*Instructions to follow*: Each line below that holds the word "Task" counts once. Say how many such lines there are, and no more.

*Provided entries*:
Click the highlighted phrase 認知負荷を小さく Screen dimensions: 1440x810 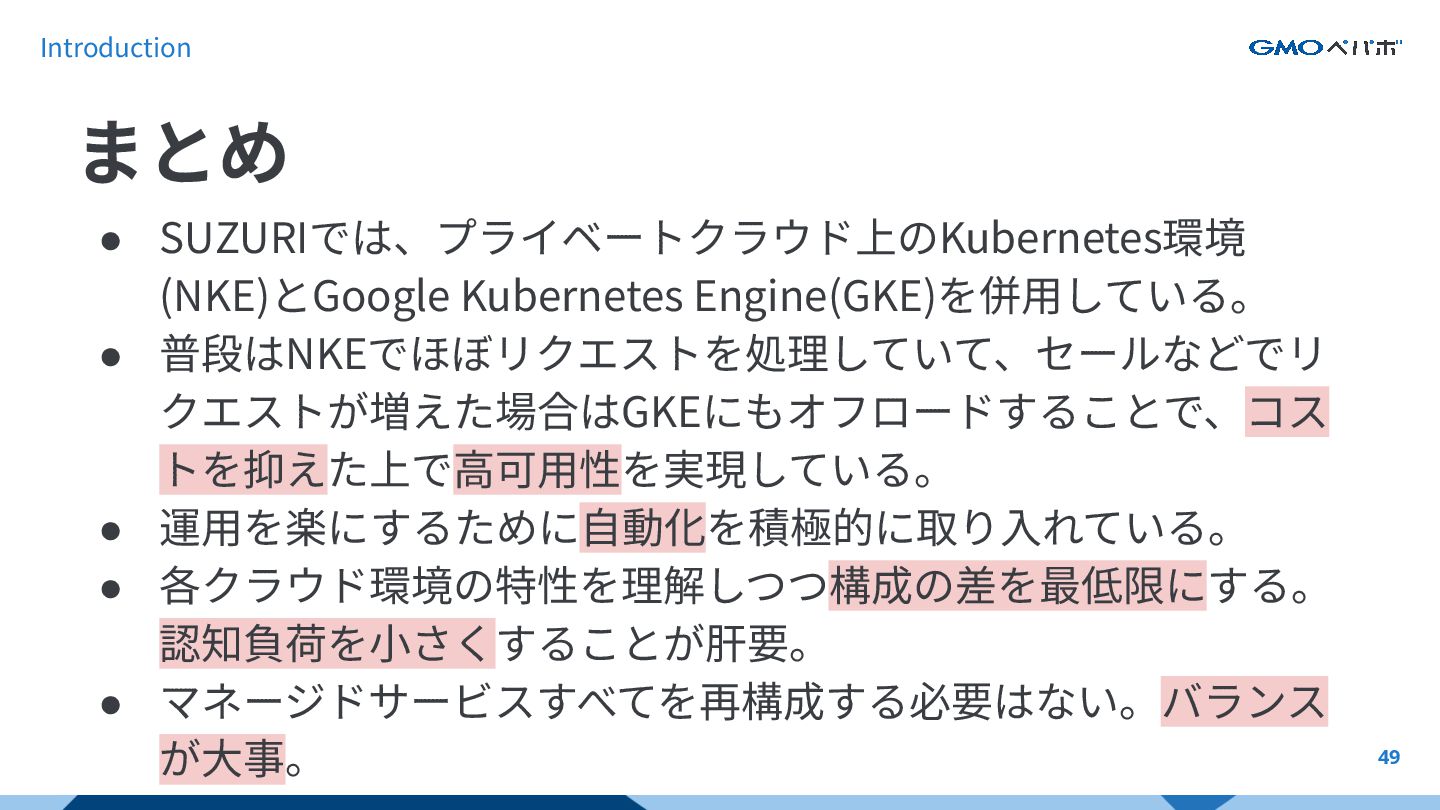(x=327, y=643)
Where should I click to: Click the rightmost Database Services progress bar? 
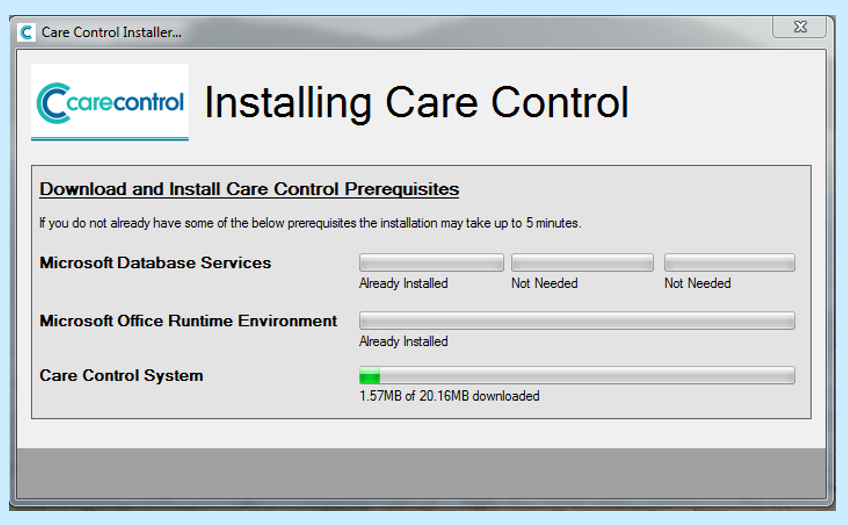click(x=729, y=263)
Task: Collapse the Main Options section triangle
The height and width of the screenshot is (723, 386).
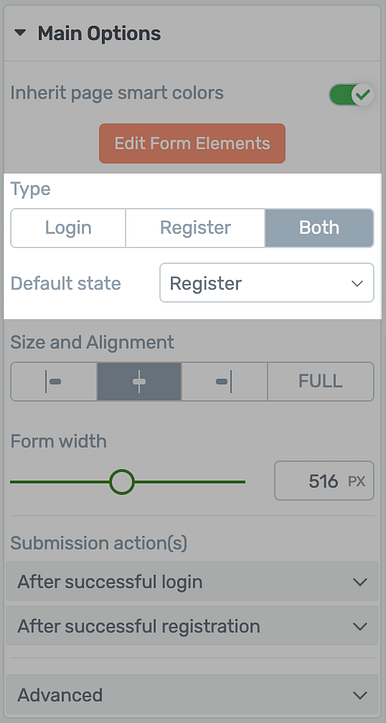Action: click(x=20, y=34)
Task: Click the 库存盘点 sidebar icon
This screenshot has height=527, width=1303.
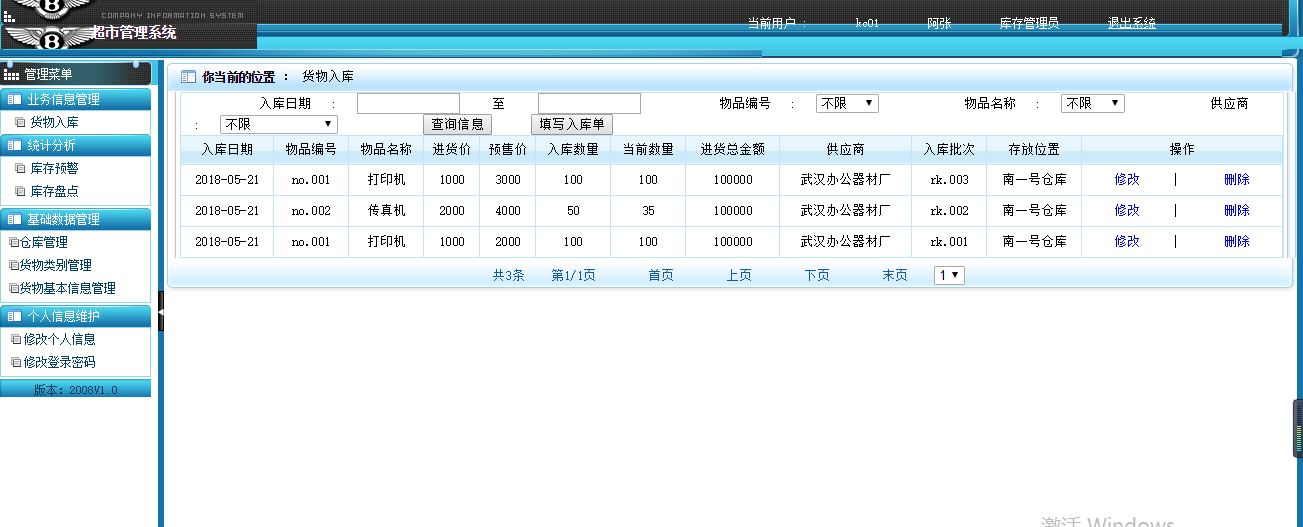Action: tap(20, 191)
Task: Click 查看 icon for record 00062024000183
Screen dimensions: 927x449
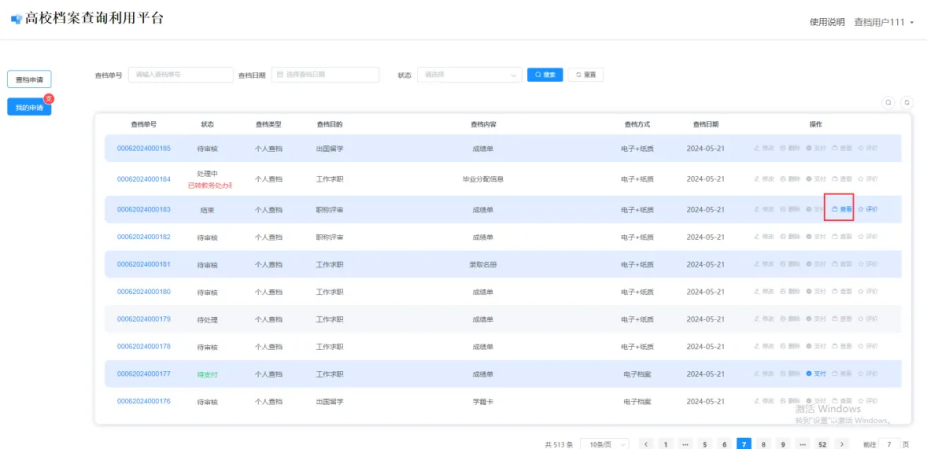Action: [841, 209]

*Written solution*: 3